- Dataset extract:
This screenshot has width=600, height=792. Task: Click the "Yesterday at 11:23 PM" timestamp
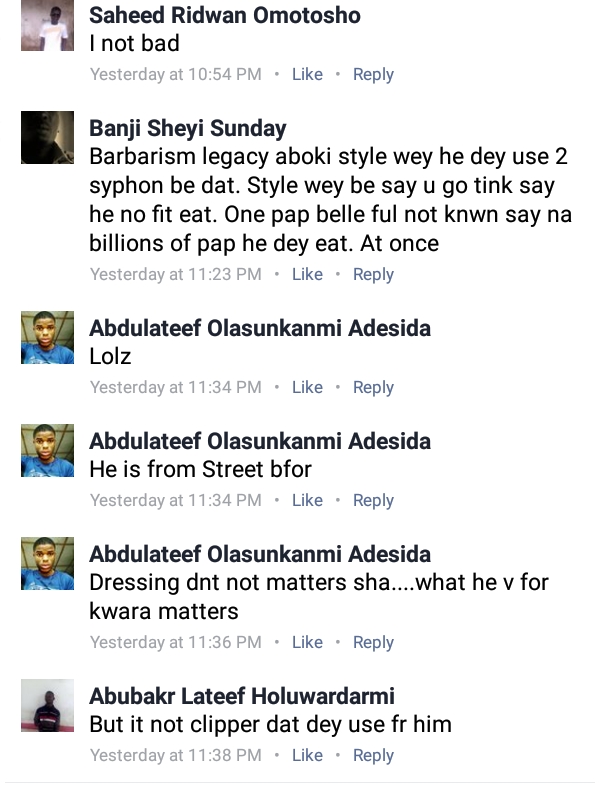coord(175,274)
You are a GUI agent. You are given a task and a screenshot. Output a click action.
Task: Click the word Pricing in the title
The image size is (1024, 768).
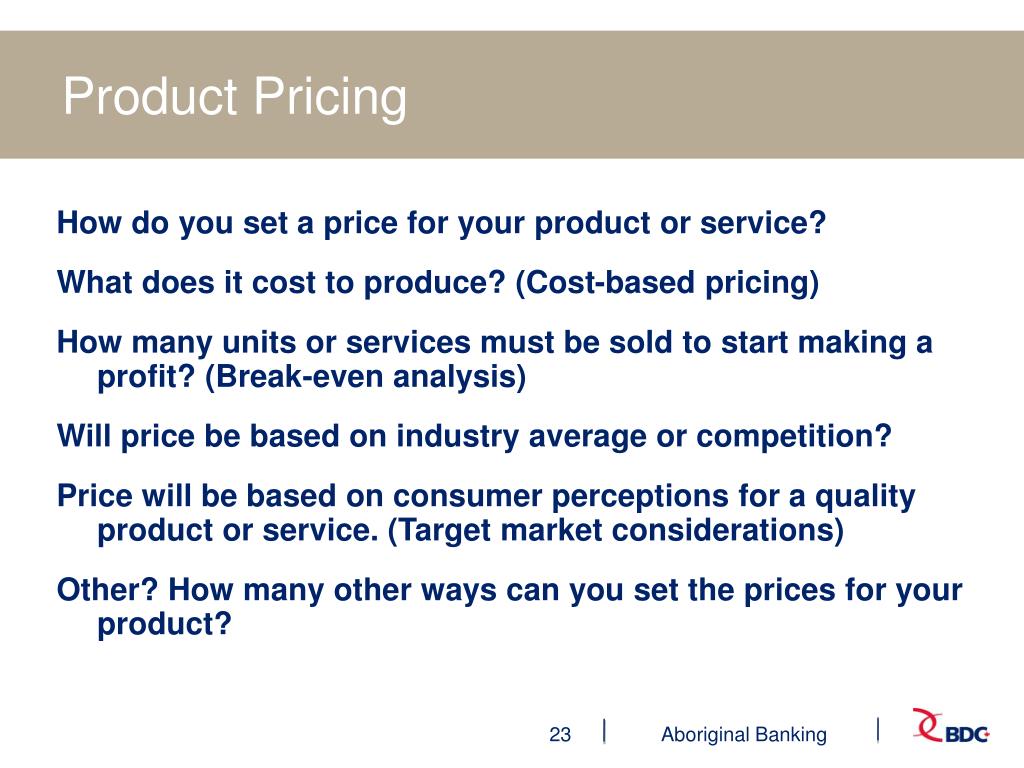pos(330,97)
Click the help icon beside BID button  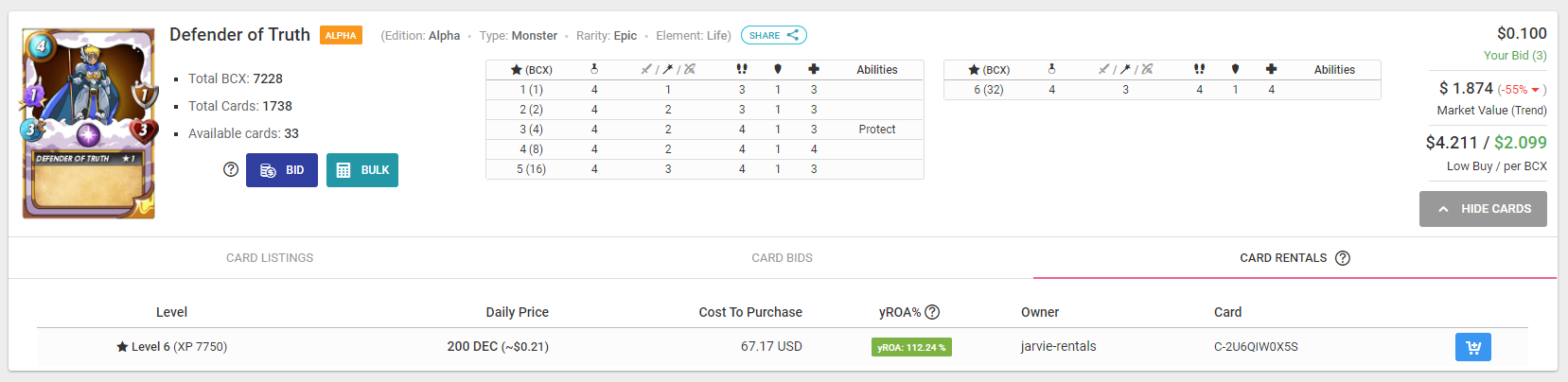pyautogui.click(x=231, y=169)
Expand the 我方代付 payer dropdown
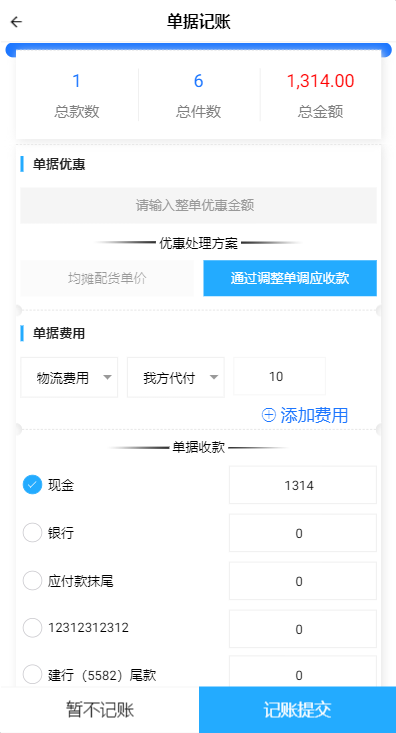 pos(176,378)
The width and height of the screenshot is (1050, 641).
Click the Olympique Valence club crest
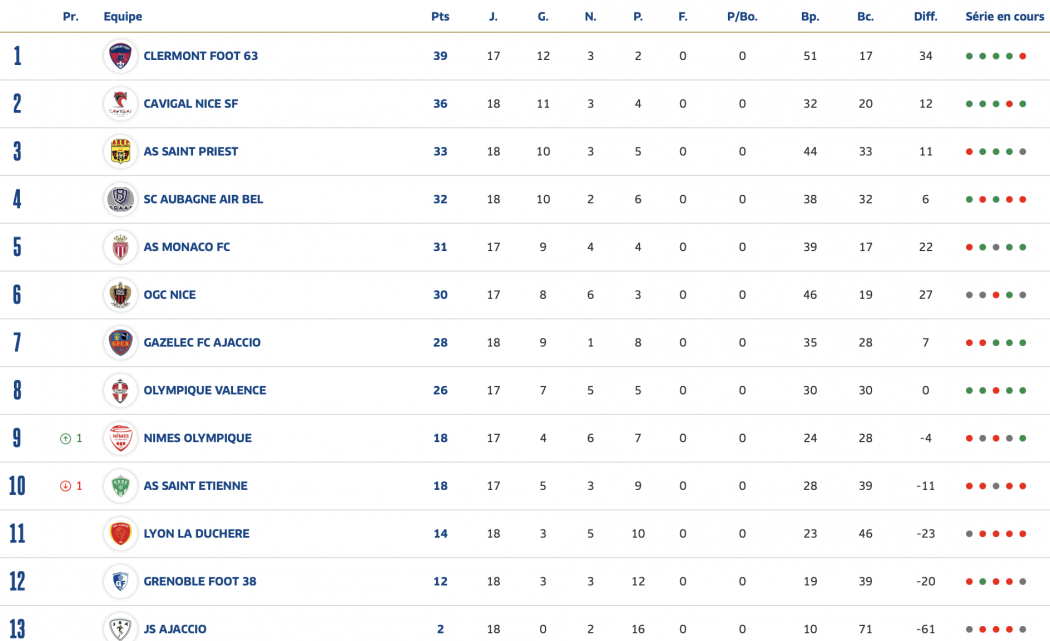(x=120, y=390)
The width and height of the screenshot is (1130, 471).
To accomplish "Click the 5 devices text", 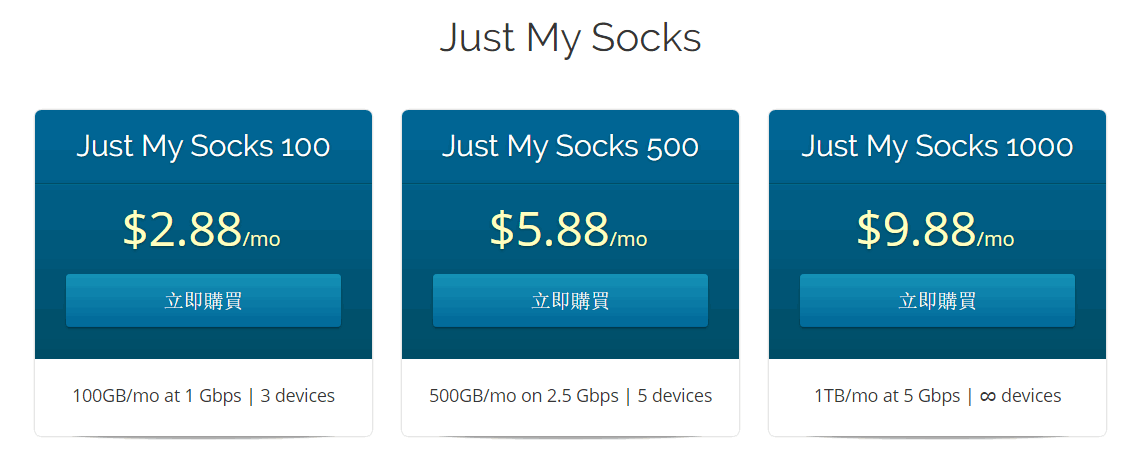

- Your goal:
Leaving the pictures out, copy exactly the lines from the line that contains "The width and height of the screenshot is (1050, 641)." to the last line of the data, both ends included.

- Written solution:
The width and height of the screenshot is (1050, 641).
Click the Olympique Valence club crest
(x=120, y=390)
The width and height of the screenshot is (1130, 471).
To accomplish "Click the 5 devices text", 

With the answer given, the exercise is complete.